**WORK INSTRUCTION**
The reply should consist of the full listing, repeated word for word.

(RECORDED DATA Opens)

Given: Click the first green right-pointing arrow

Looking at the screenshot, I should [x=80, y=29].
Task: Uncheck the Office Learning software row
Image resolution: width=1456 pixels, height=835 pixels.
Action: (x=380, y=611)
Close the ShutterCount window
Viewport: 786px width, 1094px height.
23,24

(RECORDED DATA Closes)

**SOLUTION TO THE PROBLEM**
Given: Click the first green right-pointing arrow

Looking at the screenshot, I should [x=80, y=29].
Task: Uncheck the Office Learning software row
Image resolution: width=1456 pixels, height=835 pixels.
Action: (x=380, y=611)
Close the ShutterCount window
Viewport: 786px width, 1094px height.
23,24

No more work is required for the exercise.